For Boesen, that meant creating an entirely separate blog-based website, FlowersDesMoines.com, in addition to Boesen.com, as a platform for generating social media. In less than six months, FlowersDesMoines.com was generating 15 percent of the company’s total aggregate online traffic. More than 90 percent of the referral traffic from DesMoinesFlowers.com to the Boesen.com website consisted of new visitors.

Online video in particular is rapidly becoming a critical tool for all types of businesses, Mitchell said.

“YouTube nowadays is the second most-utilized search engine behind Google,” he said. “So in my humble opinion, if you’re not leveraging video, you’re missing a massive opportunity to be found online. If you think people aren’t searching for plumbers on YouTube, that’s incorrect – they are. And they’re finding out who they might want to work with ahead of time.”

Startup savvy

Mitchell, who moved to Greater Des Moines five years ago from Orange County, Calif., was the marketing director of and an equity partner in a start-up company that developed logistics software to help heavy-equipment rental companies more efficiently transport equipment across the country. After some close friends in California moved back to Greater Des Moines, Mitchell and his wife decided on Central Iowa as well.

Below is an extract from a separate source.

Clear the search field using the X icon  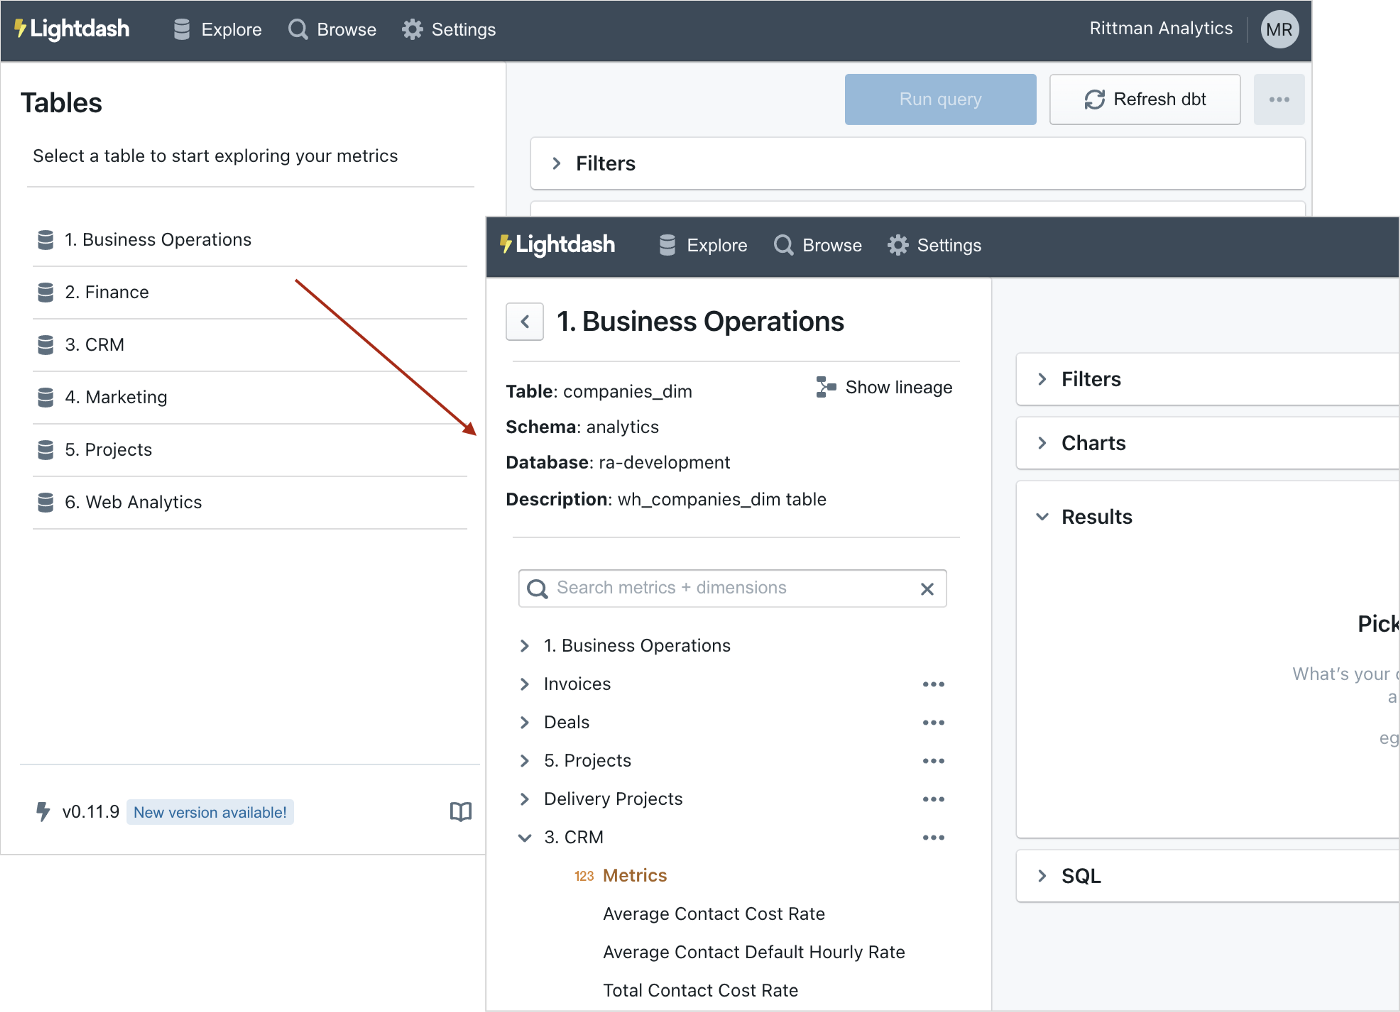(926, 589)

As the national economy was sliding into recession in 2007, Mitchell was trying to launch his own company, RentalMetrics, to provide heavy-equipment rental customers with access to online multimedia content.

Mitchell quickly found his customers were much more interested in buying the membership software from him than actually using his product. They were also attracted to the multimedia he was using on his website.

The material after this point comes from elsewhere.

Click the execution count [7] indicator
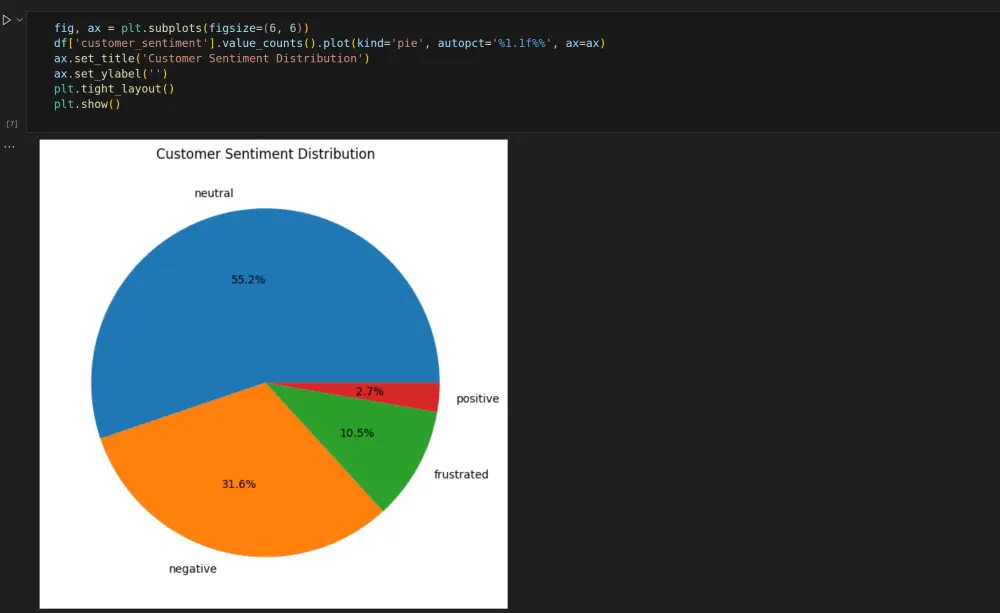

“They said, ‘I really like what you’re doing with this multimedia stuff; nobody’s doing that around town. Can you help us out with that?’ So CreateWowMedia was born.”

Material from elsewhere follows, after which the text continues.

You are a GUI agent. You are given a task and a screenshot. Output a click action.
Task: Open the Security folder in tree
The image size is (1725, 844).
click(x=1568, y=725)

Since then, createWOWMedia has attracted a small but enthusiastic customer base, among them Ryan Irwin, owner of Nutri-Sport Full Potential Training, a personal training and nutrition shop in Clive.

“I’m definitely not a techie, but I saw the potential right away,” said Irwin, who has used Mitchell’s expertise to create embedded videos on his website. A champion natural bodybuilder, Irwin has combined video with a regimen of blogging, tweets and Facebook posts to build his company’s online presence.

“I just went and ran with it, and I saw the benefits of it right away,” he said. “It’s given our existing customers an easier way to make referrals to us. I think a lot of it is that it allows us to build our credibility.”

More efficient

Irwin is “an example of a guy who’s willing to do it on his own, to understand how powerful (social media) is,” Mitchell said, noting that Irwin now gets client referrals via Twitter. “And he’s doing it within the realm of what a normal business owner can handle.”

Irwin said he’s become “more and more efficient” in developing social media content. “Putting a good video together probably takes me three hours a week, and I don’t always get it done. But it’s certainly been worth it,” he said.

Irwin said Mitchell is now working with him to add a subscription-based component to the website so that Nutri-Sport can offer webinars and other online forums. “It could be for a current client that we design nutritional workouts for to also have access to the forums, or it could be someone who’s not a client who could subscribe,” he said.

“Doug does a great job,” Irwin said. “He not only tells us what to do, but he also gives us the tools to do it so that we can be self-sustaining, and that’s kind of cool.”

Boesen said he was impressed with how quickly Mitchell was able to learn the flower business. “I really consider him part of the team,” Boesen said, adding that he will likely continue to have Mitchell guide and develop much of his company’s social media content. That limits the time he and his employees spend with social media to just a handful of hours a week.